| Task statement |
Find every line below that contains the word "This" and copy each one out. Case counts.

(Excerpt from a dataset)

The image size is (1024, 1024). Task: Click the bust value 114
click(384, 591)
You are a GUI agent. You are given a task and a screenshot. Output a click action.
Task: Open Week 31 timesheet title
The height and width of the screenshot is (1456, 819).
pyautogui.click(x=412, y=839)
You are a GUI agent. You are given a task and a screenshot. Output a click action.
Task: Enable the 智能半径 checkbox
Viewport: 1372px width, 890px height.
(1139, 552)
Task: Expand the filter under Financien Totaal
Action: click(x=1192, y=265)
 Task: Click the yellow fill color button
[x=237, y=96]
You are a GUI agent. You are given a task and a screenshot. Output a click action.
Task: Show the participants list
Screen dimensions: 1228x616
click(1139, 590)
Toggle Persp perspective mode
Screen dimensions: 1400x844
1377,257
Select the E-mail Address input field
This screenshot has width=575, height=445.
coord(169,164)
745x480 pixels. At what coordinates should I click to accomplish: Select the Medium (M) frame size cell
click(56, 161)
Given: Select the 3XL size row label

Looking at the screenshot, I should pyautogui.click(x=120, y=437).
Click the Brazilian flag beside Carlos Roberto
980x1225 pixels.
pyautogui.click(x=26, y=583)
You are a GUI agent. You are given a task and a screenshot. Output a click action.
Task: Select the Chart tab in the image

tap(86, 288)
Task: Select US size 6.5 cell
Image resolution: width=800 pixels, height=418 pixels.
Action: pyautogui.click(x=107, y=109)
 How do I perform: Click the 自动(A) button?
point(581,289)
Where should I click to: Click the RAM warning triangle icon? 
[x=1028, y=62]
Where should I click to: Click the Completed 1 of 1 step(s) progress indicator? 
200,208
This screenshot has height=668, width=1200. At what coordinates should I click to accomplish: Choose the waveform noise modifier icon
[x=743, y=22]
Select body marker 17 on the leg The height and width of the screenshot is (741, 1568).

| Expected answer |
This screenshot has width=575, height=445.
This screenshot has height=668, width=1200. At what coordinates should I click to accomplish: Choose the waveform noise modifier icon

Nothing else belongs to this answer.